Fragment from a memory-walk.

Another gate, another attempt to shock the land into subservience. Into Lyndhurst Park we wander, on our final approach - next station, Mill Hill (The Hale), alight here for Mill Hill Broadway and services to St. Pancras International - the call that never came.

As we wander on ahead of our company, let us take a second to observe our surroundings. We are by the Silkstream now, watching as it wades its way towards the Welsh Harp. We were warned as children to be careful near the banks. The stream was liable to flood very quickly, in rain. There was the tale of the children who swam in it, one afternoon. Skipping dinner, they continued to play, only a few metres from their homes. When the rain started to fall, little notice was taken, until soon, the downpour was torrential. There was little time to act; caught in the fast-flowing water, the children were dragged down stream, unable to tear themselves from the rapid water. When their bodies were found, they were still warm to touch, but all life had exited their frail skins and they never breathed again.
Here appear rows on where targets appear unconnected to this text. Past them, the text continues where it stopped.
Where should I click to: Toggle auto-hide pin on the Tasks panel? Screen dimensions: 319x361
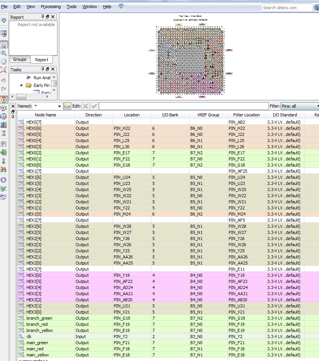pyautogui.click(x=43, y=69)
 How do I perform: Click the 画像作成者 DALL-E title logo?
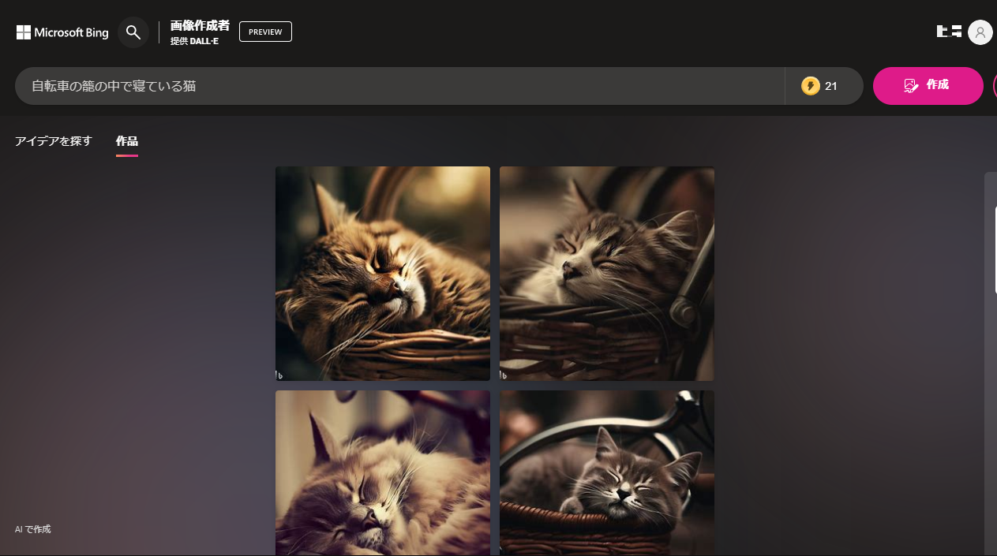199,32
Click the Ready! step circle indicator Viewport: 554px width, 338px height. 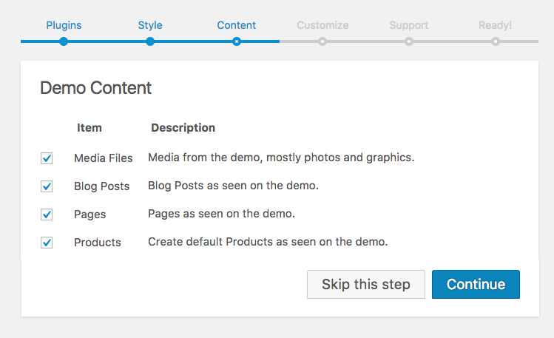pos(495,41)
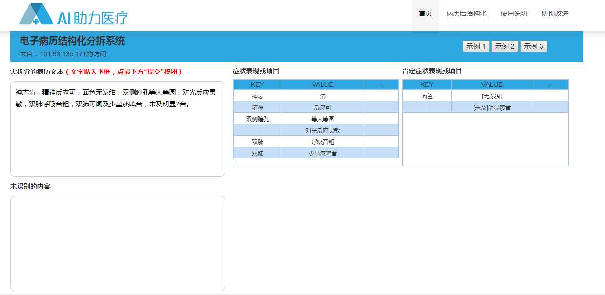The width and height of the screenshot is (605, 295).
Task: Click VALUE header in symptoms table
Action: [x=323, y=84]
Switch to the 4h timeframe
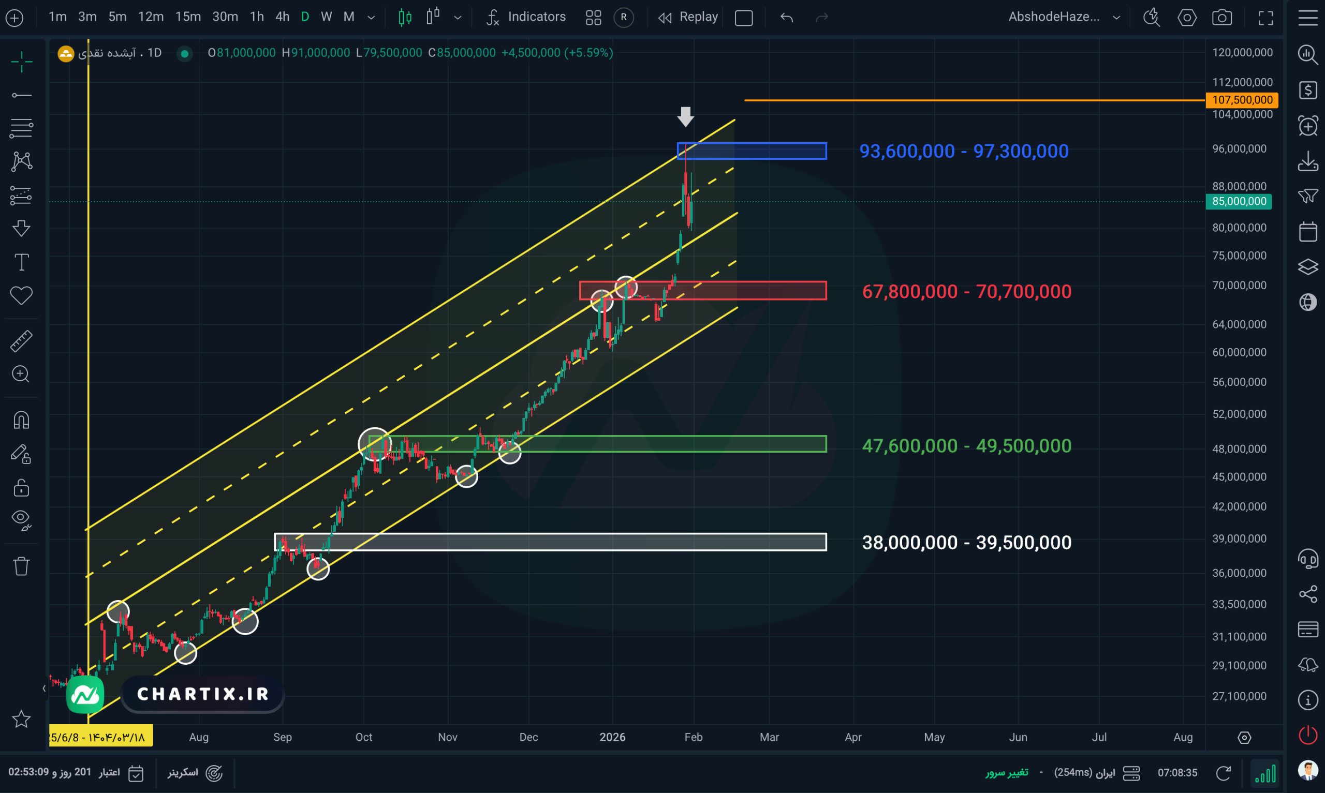1325x793 pixels. pos(282,17)
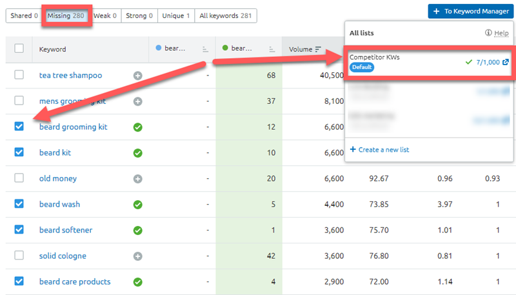Add mens grooming kit via plus icon

(137, 101)
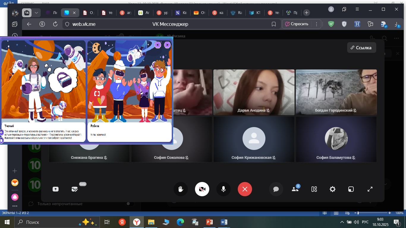Switch call to picture-in-picture mode
This screenshot has height=228, width=406.
pyautogui.click(x=351, y=189)
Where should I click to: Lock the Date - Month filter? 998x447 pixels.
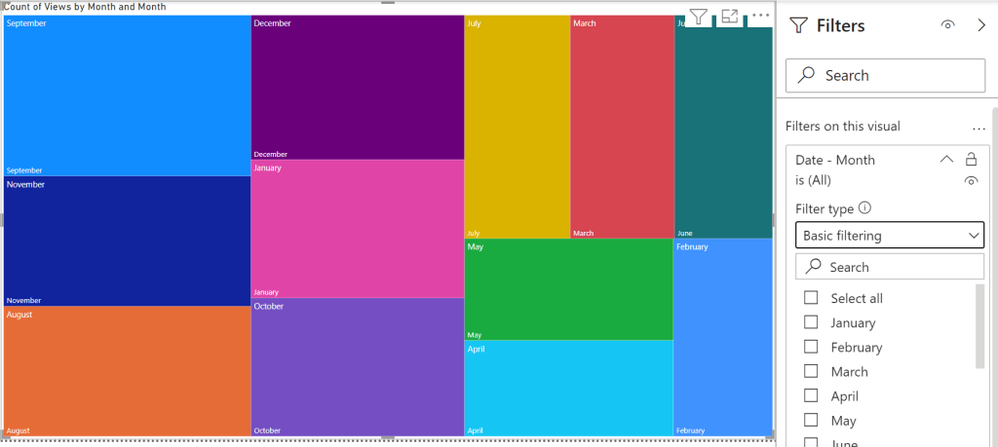point(971,160)
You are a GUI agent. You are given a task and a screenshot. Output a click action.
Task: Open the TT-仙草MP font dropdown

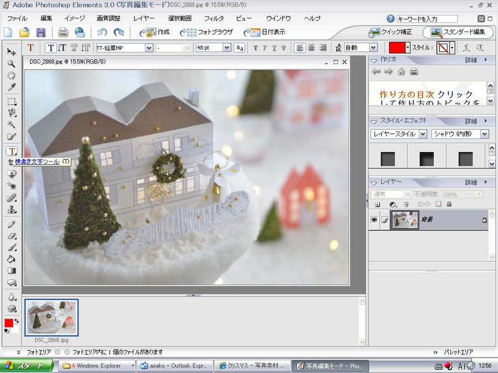[149, 48]
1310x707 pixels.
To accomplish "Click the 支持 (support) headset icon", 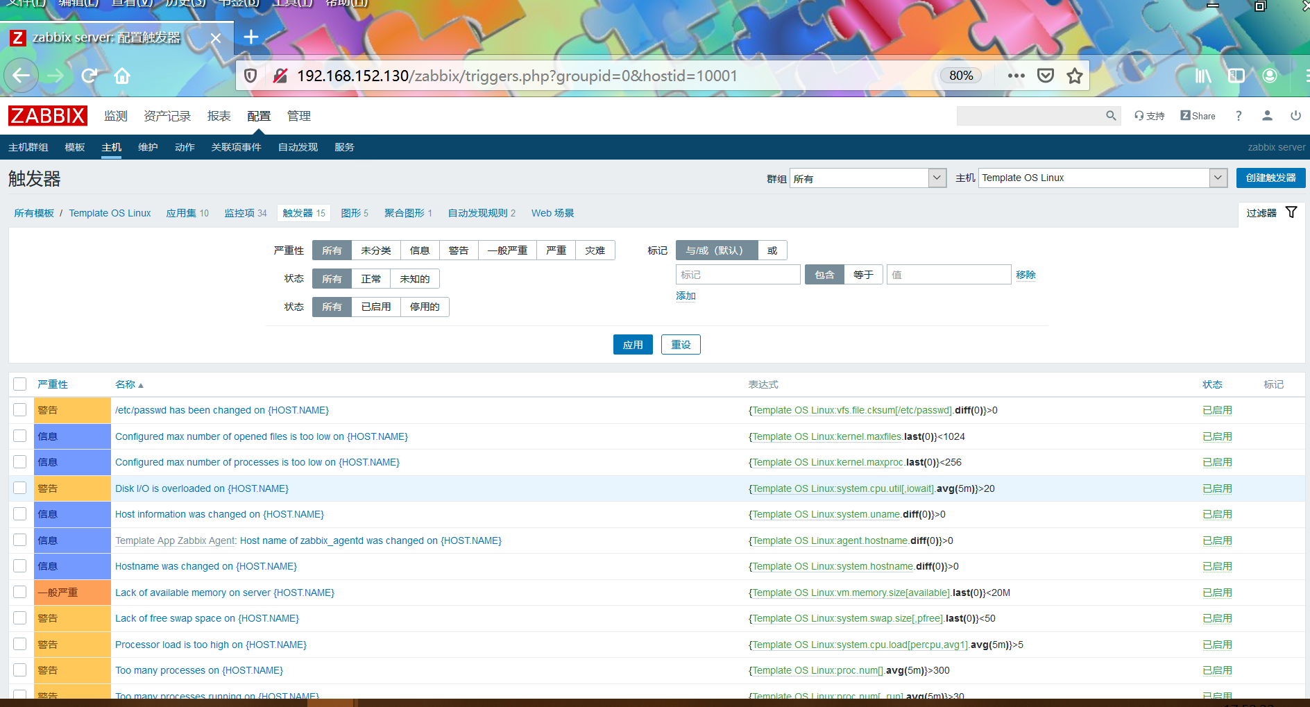I will tap(1149, 115).
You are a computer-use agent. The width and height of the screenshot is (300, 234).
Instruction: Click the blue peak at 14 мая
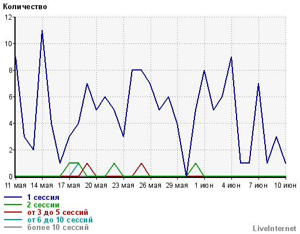click(42, 31)
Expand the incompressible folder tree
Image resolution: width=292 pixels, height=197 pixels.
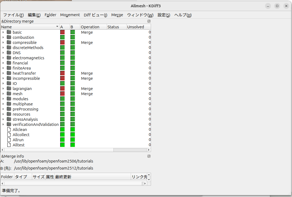(x=3, y=78)
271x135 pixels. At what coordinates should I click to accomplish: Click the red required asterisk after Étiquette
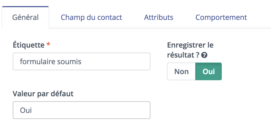48,45
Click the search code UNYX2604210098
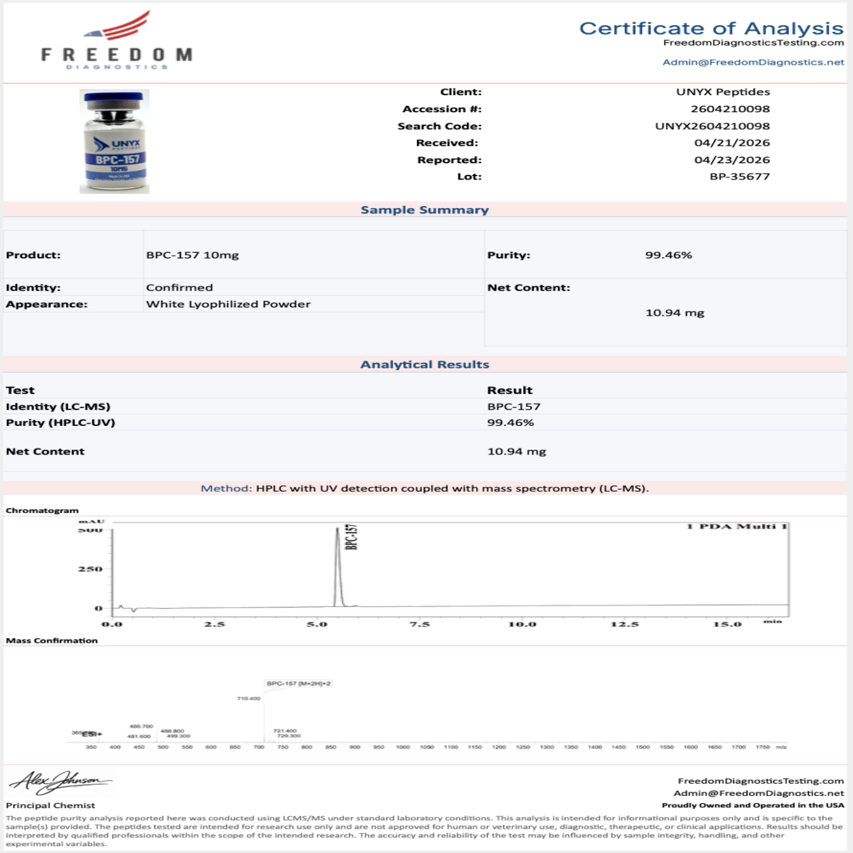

I talk now, to you, young spirits of the Brent, who perished here, frolicking in the water. You are not forgotten. Your laughter still wanders the park. Your smiles are now the smiles of the small rodents that pick at the grass. You energy, well it drives the flowers in spring and thaws the ice as winter passes. There is no way your bodies are not sacred, for when you returned to dust, you travelled slowly, back to this place, where you spent your final joyous moments, before the floods came. 

By the time those poor children passed, the trains tracks had long been pulled up. But there were arches here, the viaduct still on show. Now, concrete sits in its place. I remember the cavernous ceilings, high above us, as we wandered the remnants of the old platform here. There it lies, beneath the vines, hidden from view. When the workers come here now to drink amongst the bramble, to fornicate amongst the bushes, do they know they do it on the burial site of Mill Hill The Hale? I cannot be sure.